** start PASSAGE PROVIDED **

A law that would have enshrined the neutrality of the Net was voted down by congressmen late on Thursday.

Telecom and cable companies are in effect being allowed to erect toll booths along the information superhighway - and individuals who post their own videos or blogs online could find their websites confined to the internet's B-roads or even blocked altogether.

Instead of an anarchic free-for-all that has dramatically broadened free speech and democratised access to information, the internet would come to be dominated by the giant internet and media companies that could afford to pay to make their content most easily available, campaigners say.

The battle is shaping up as a clash between the corporate lobbying power of the telecoms and cable industries and a shambolic but powerful grassroots resistance movement fostered on the internet. That movement hopes that the US upper house, the Senate, will reintroduce the guarantee of Net neutrality into its own telecoms bill, which it starts debating next week.

Robert McChesney, founder of the savetheinternet.com coalition, said: "If we lose Net neutrality, we lose the most promising method for regular people to access and provide diverse and independent news, information and entertainment. We will see the internet become like cable TV: a handful of massive companies will decide what you can see and how much it will cost. Gone will be the entrepreneurship and innovation that has made the internet the most important cultural and economic engine of our times."

** end PASSAGE PROVIDED **
** start DATA **

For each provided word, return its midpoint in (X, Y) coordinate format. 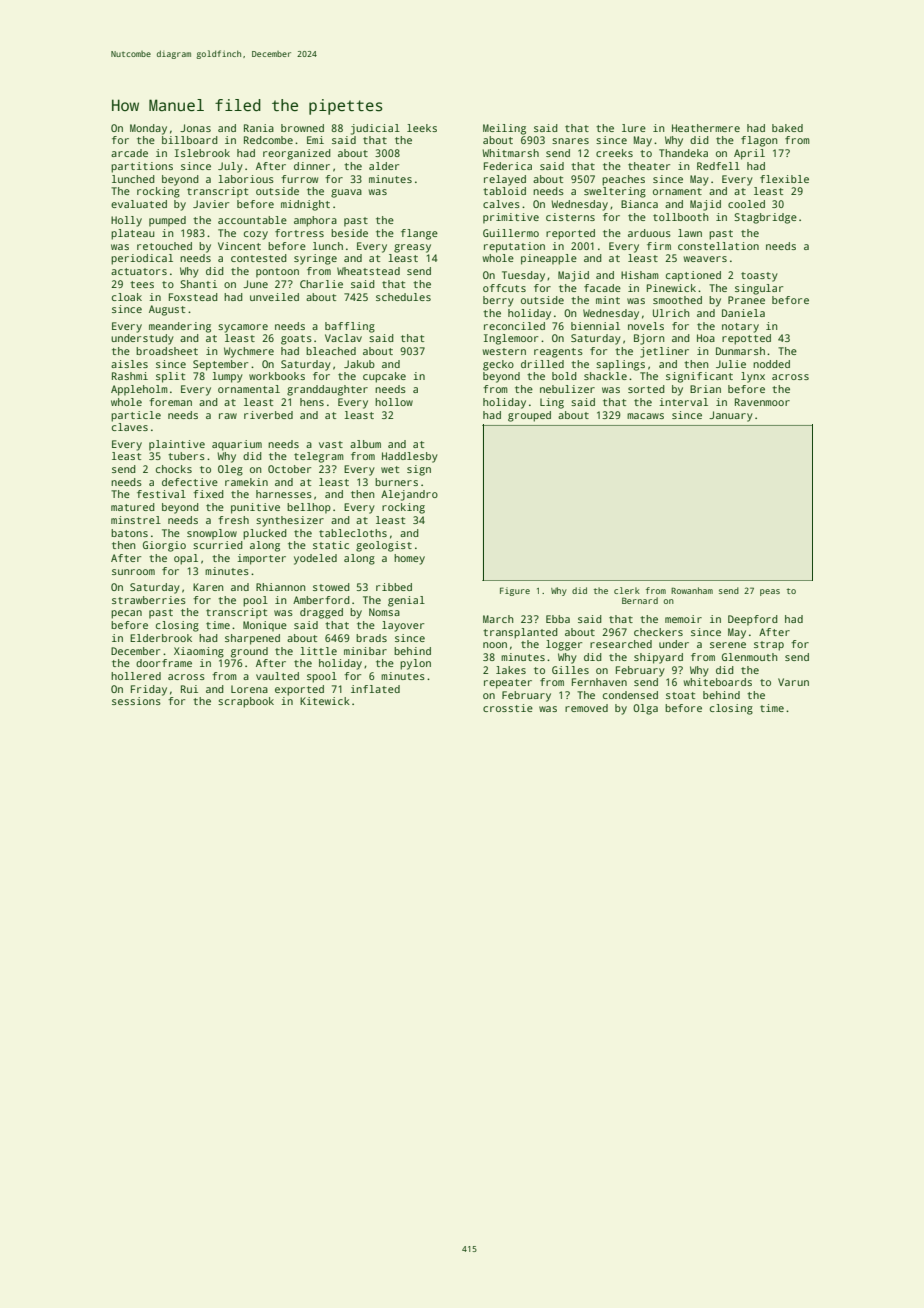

** end DATA **

→ **STATED EXERCISE**
Extend the net neutrality article from its last sentence with a few more paragraphs in the same reporting style.

→ **EXERCISE RESULT**
Savetheinternet.com and others are fostering a resistance movement on the Web, through community sites such as MySpace and on amateur video sharing web services like YouTube.com.

Meanwhile, Bill Gates of Microsoft has been pressing the issue with politicians. And Sergey Brin, co-founder of Google, was on Capitol Hill this week making his first stab at lobbying. Google started as an offshoot of Stanford University and grew through word of mouth, but it may never have got off the ground if it had to pay "congestion charges" in its early days.

Telecoms companies lobbied hard against the Net neutrality law, because they want to start charging popular websites for the large amounts of bandwidth they use. They contend that their cable networks will soon become congested because websites such as Google and even broadcasters are starting to offer video over the internet. Charging these companies is only fair, they say, and would generate cash to invest in upgrading the network.